NV Energy will pay $1.5 million a year to the Clark County School District over the next five years in return for the district promising not to depart utility electric service under a proposed contract up for a vote later this week.

Members of the Clark County School District’s Board of Trustees have scheduled an agenda item and possible vote during their upcoming Thursday meeting on a contract that would lock the district into an agreement to remain an NV Energy customer for the next five years, in return for annual $1.5 million in either direct cash payments or through a special rate program for large customers.

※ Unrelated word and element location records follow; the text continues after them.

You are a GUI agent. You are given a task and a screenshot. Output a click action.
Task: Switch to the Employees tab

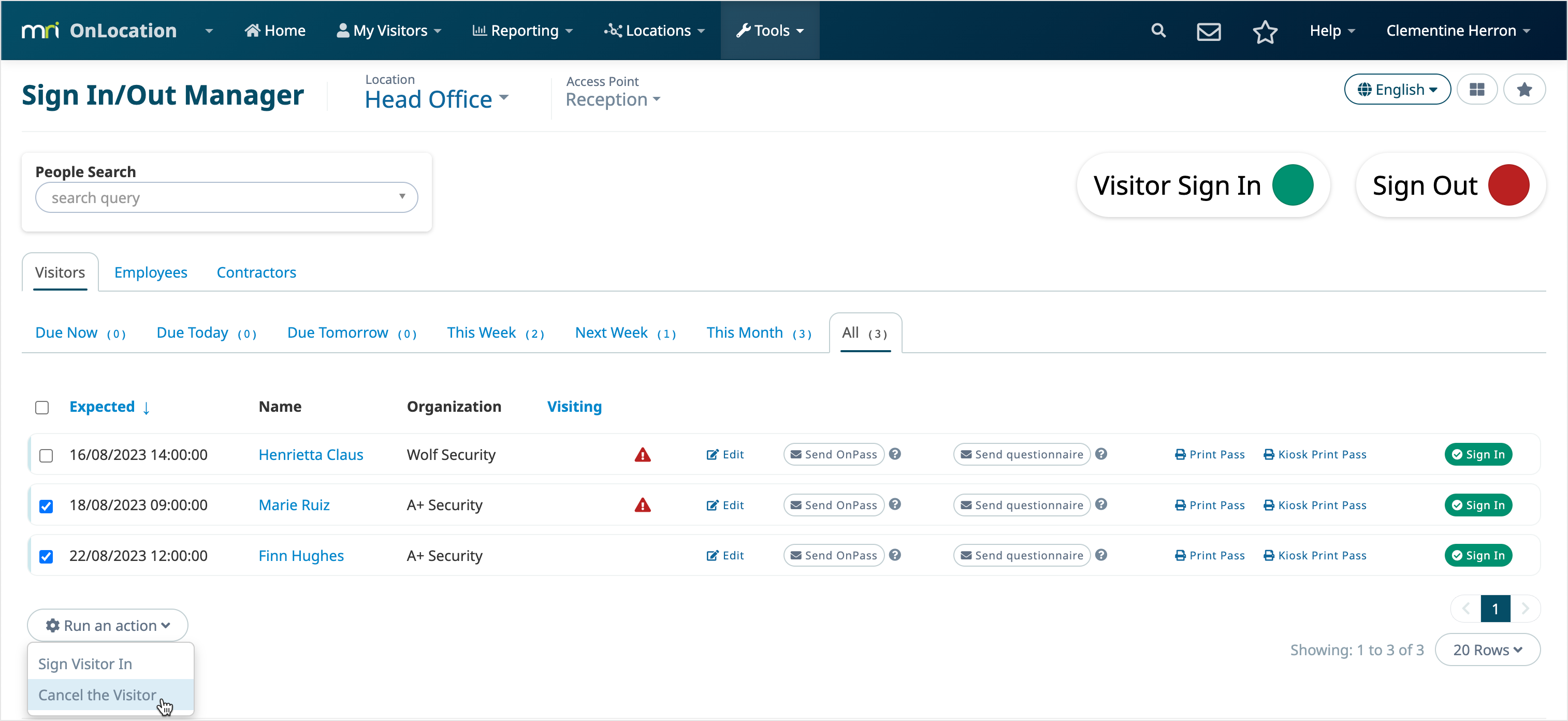150,272
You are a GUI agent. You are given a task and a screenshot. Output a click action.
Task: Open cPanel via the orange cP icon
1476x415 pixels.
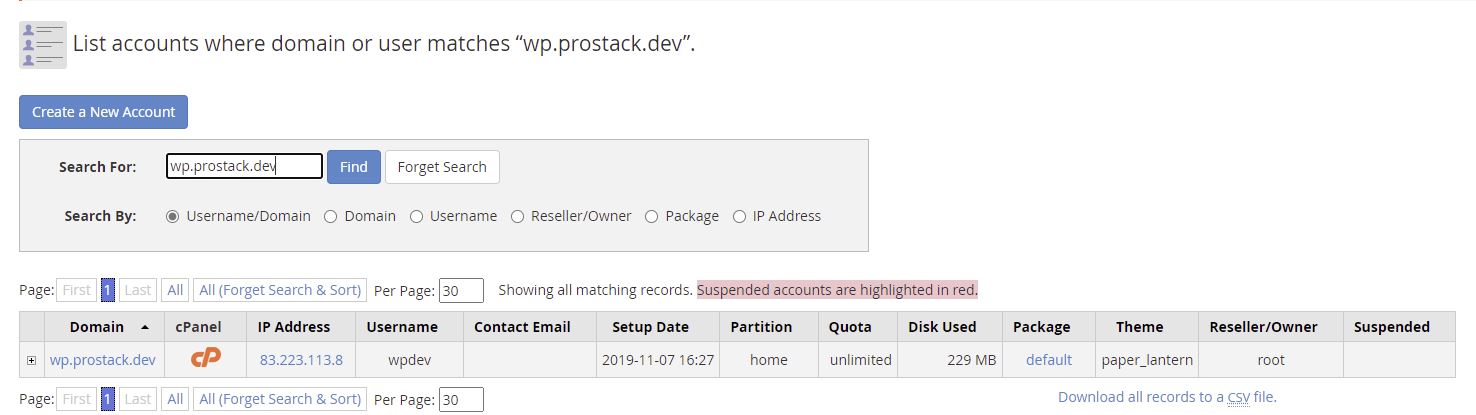pos(205,359)
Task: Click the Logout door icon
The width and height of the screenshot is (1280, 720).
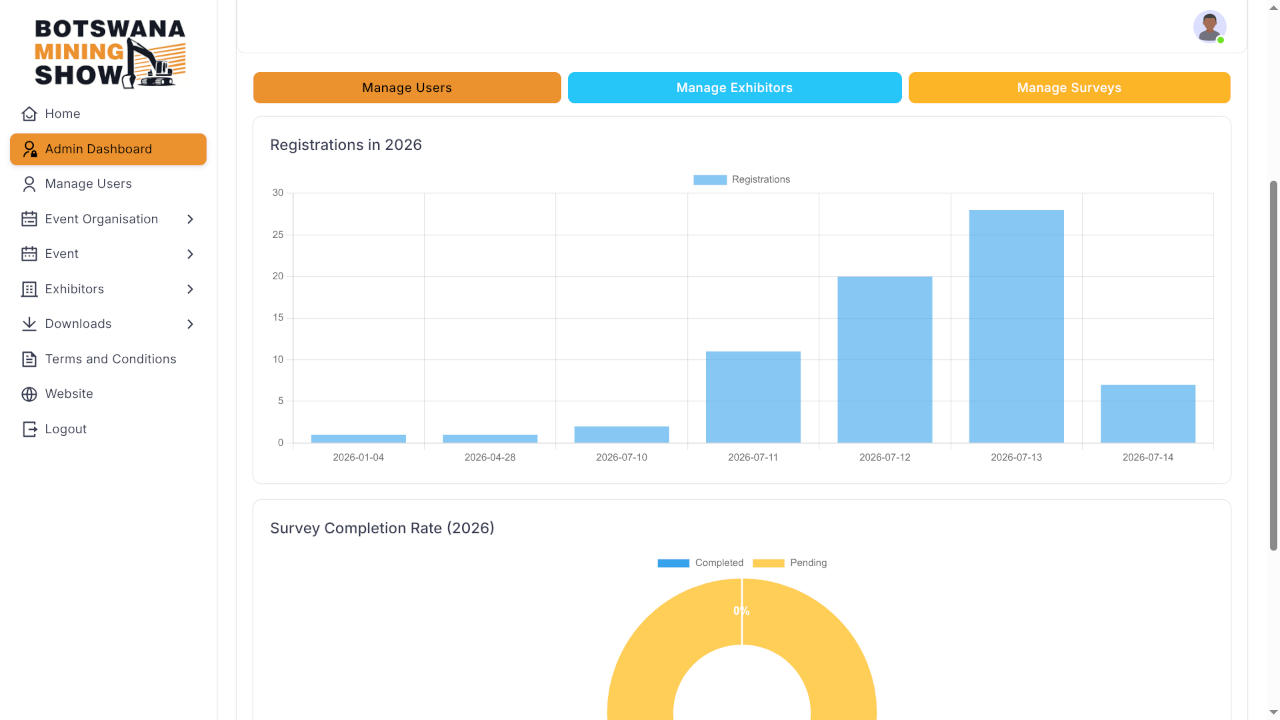Action: pos(29,429)
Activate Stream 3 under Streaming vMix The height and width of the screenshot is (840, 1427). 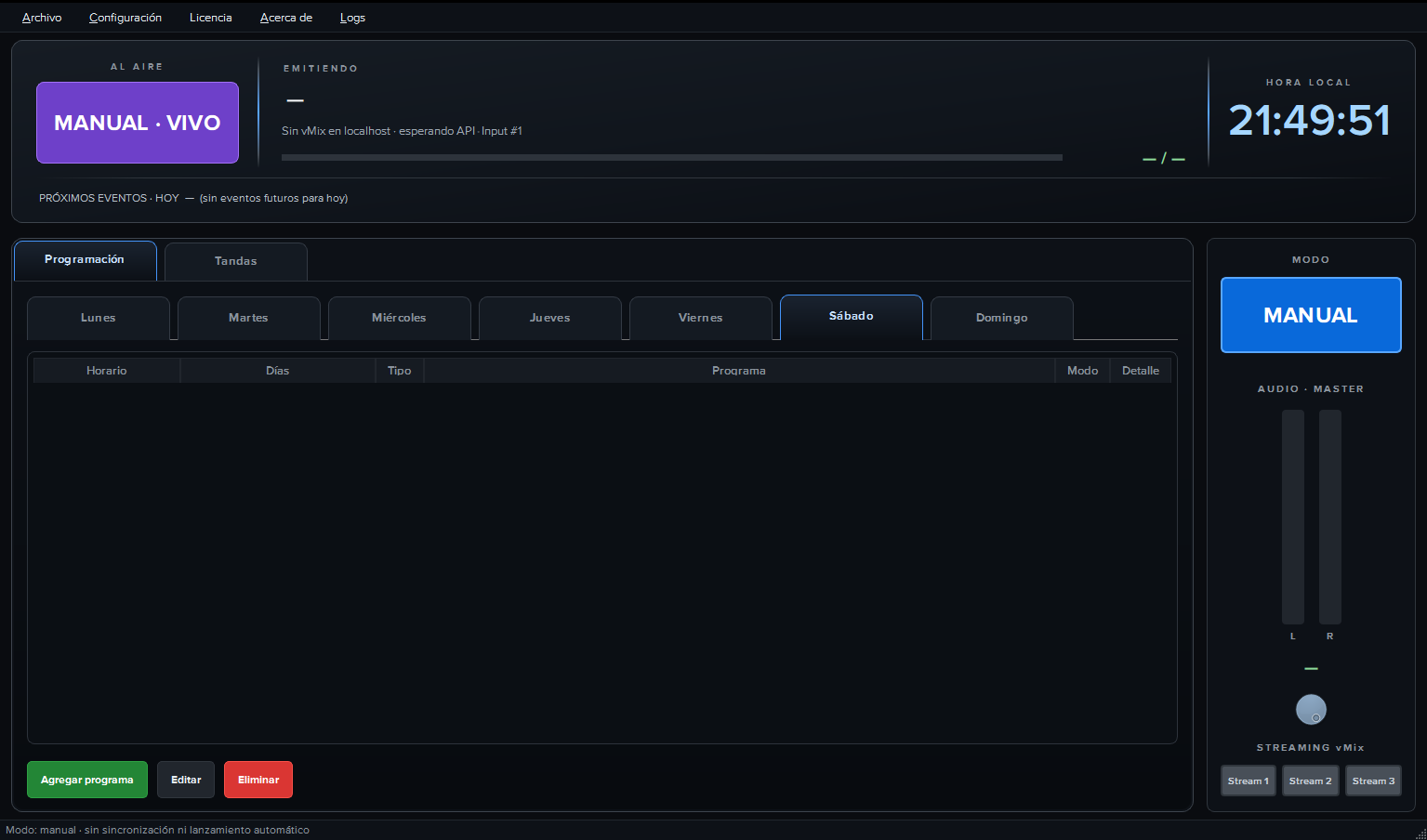tap(1373, 781)
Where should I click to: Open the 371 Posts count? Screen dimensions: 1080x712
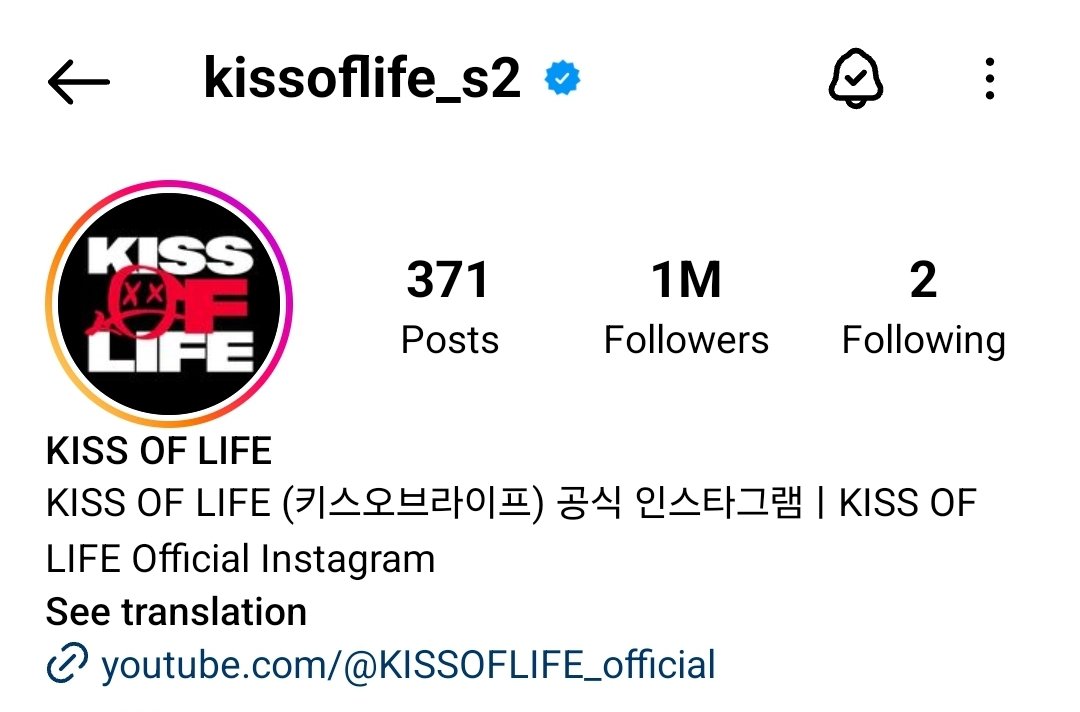coord(449,306)
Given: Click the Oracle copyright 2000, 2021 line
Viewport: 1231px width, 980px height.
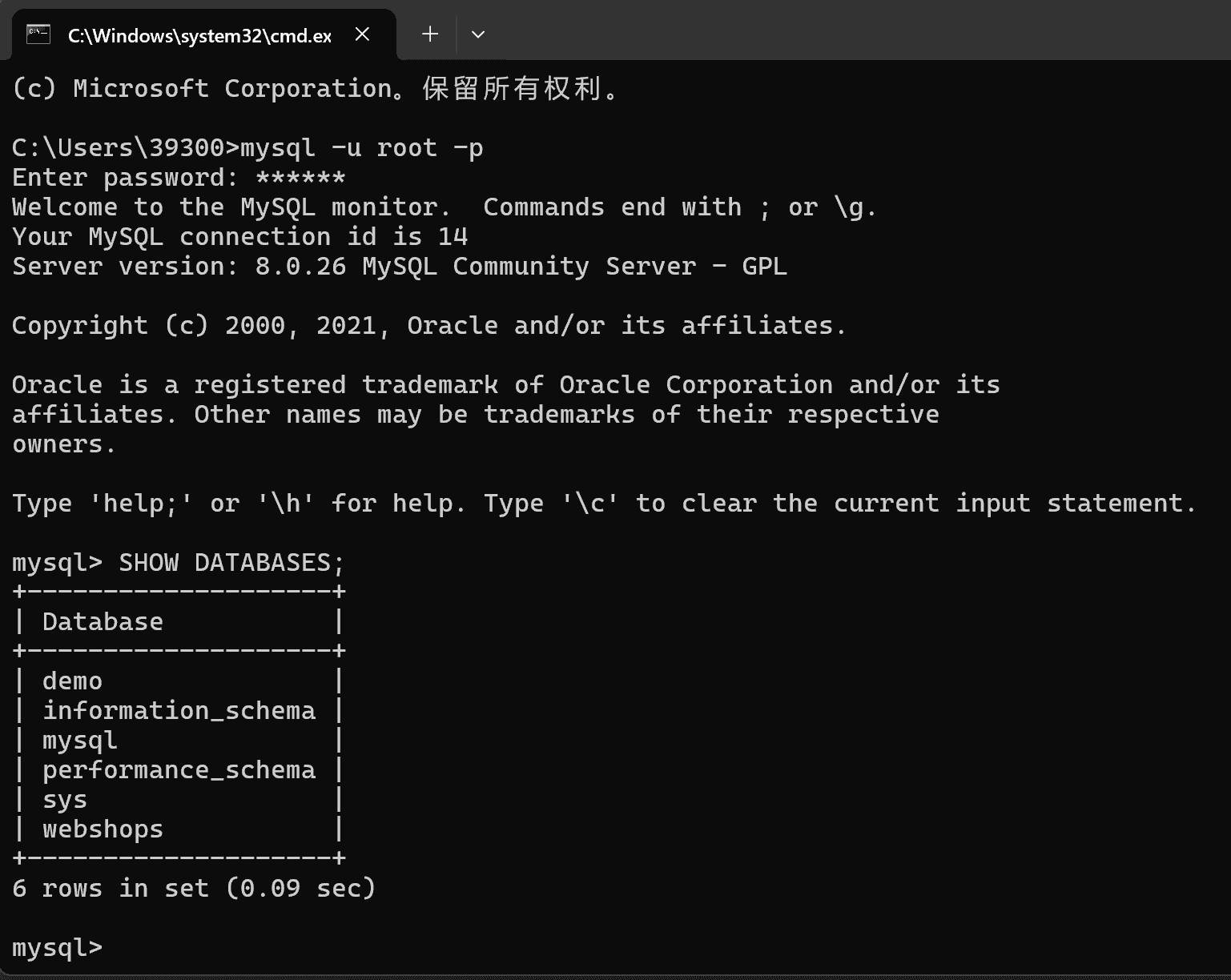Looking at the screenshot, I should pos(428,326).
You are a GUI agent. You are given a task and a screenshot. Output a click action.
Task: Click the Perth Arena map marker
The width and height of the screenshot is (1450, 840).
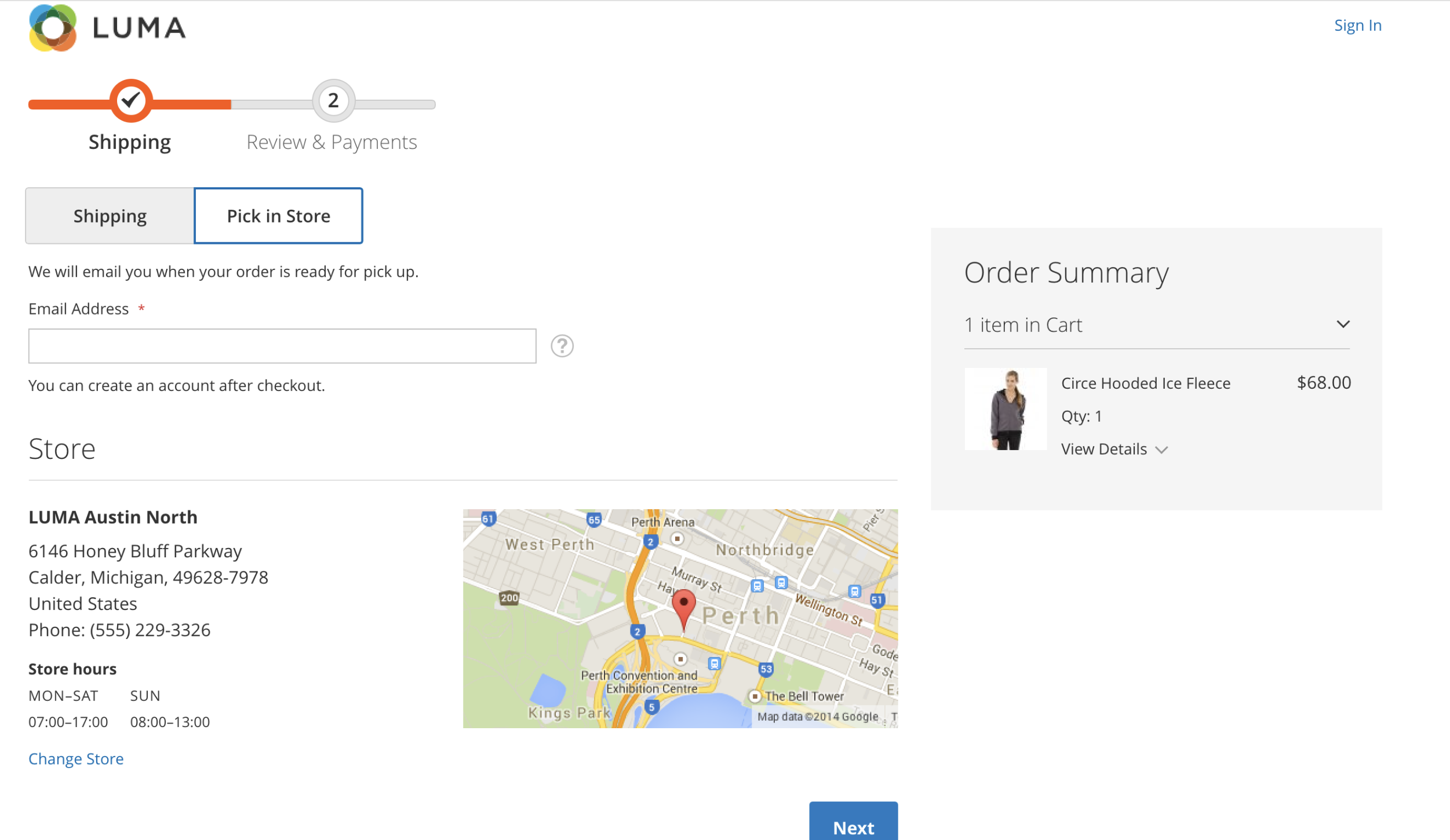pyautogui.click(x=677, y=539)
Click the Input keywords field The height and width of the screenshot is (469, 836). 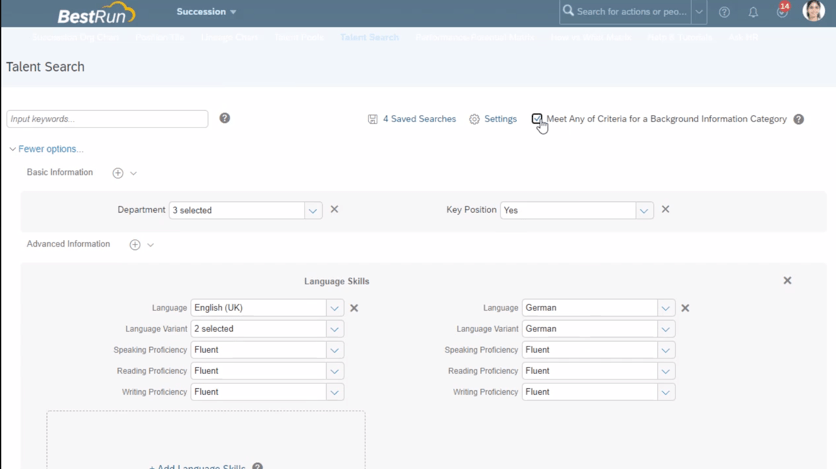107,119
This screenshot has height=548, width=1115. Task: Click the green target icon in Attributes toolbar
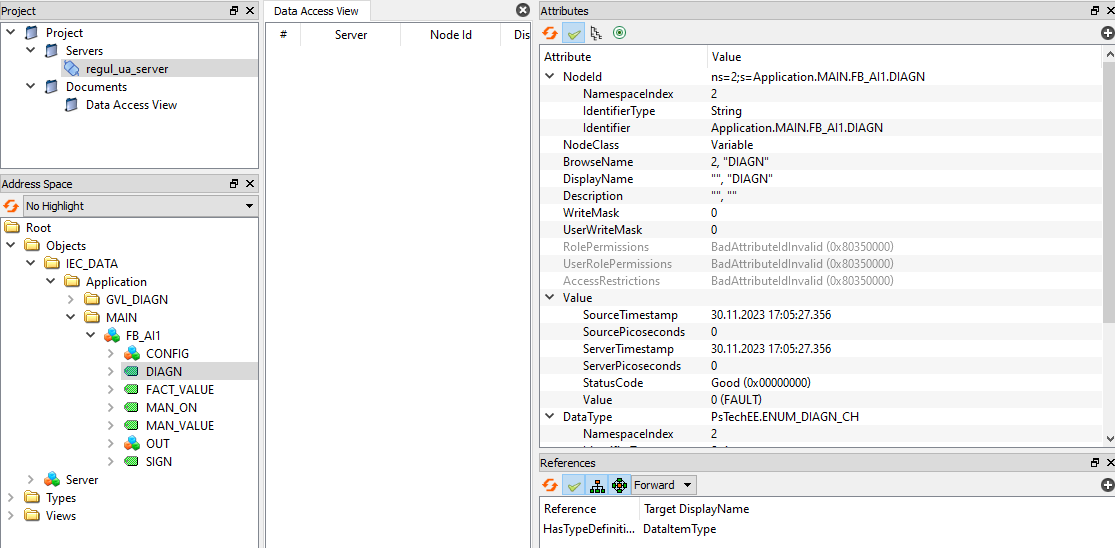620,33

The proposed arrangement is at least the third such deal with large municipalities that includes direct cash payments in return for remaining utility customers; the city of Henderson and the Las Vegas Convention and Visitors Authority entered into similar arrangements with NV Energy in past weeks.

"NV Energy is pleased to have the school board considering a multi-year agreement with us to be their energy provider," utility spokeswoman Jennifer
Schuricht said in an email. "We believe the agreement meets the unique energy needs of the school district at a low price to ensure more money can go into the classroom."

Since May, NV Energy has announced similar long-term arrangements or deals with several other customers, including Station Casinos, the Cosmopolitan, Las Vegas Sands, the Atlantis, Golden Gaming and South Point. An NV Energy spokeswoman declined to say in an earlier email whether arrangements with those businesses — which are not required to be publicly reported to the Public Utilities Commission — included similar payments as part of their deals to stick with the utility.

If the contract is approved by trustees, the utility will be on the hook for at least $1.9 million in annual payments to Henderson ($250,000), the LVCVA ($650,000) and CCSD ($1.5 million) for the next five years. If similar arrangements were made with private businesses that have announced similar deals with the utility, NV Energy could be directly paying up to tens of millions of dollars every year to some of its largest customers.

The proposed contract with the school district contains many similar provisions to contracts entered into by Henderson and the LVCVA, including running for five years and requiring the district enroll in the proposed Optional Pricing Program Rate (OPPR) by 2022. The pricing program, which was proposed by the utility last year but withdrawn temporarily last week, is aimed at offering large NV Energy customers a special, renewable power-backed flat rate but has been criticized by Public Utilities Commission staff and the Bureau of Consumer Protection as overly beneficial to larger customers.

In past months, NV Energy has taken increasingly aggressive steps to stem the tide of large businesses filing so-called 704B applications to leave the utility and purchase power from other providers (in return for a typically substantial exit fee to ensure other utility customers don’t face suddenly higher costs). 

The contract requires the school district to enroll in the OPPR program by 2022 if it is available and approved by the commission, and it would promise to continue paying the incentive if the program is not available or if the savings under the program are less than $1.5 million. It also contains provisions nullifying incentive payments in 2022 and 2023 if the district does not take service under the OPPR system.

It also contains language noting the utility’s plan to file a $120 million revenue reduction during its 2021 general rate case, and requirements to reduce the incentive payment based on the amount of estimated savings if the PUC approves a rate reduction greater than $120 million.

And as with Henderson and the LVCVA, the only requirement for the school district is to remain a full service customer of the utility for five years and not seek a so-called 704B exit application to depart utility service.

Another similar contractual provision concerns confidentiality; the proposed contract requires neither party to disclose information about the contract, make public announcements or disclose information exchanged regarding the contract without prior written consent, unless otherwise required by law. Unlike the agreements with Henderson and the LVCVA, the proposed contract with the school district does not contain any provisions related to helping the school district meet its renewable energy goals.

Last year, CCSD heard a presentation from a group of outside companies to have the district leave the utility and possibly entering into a long-term power purchase agreement. Trustees took no action at the time to move away from the utility.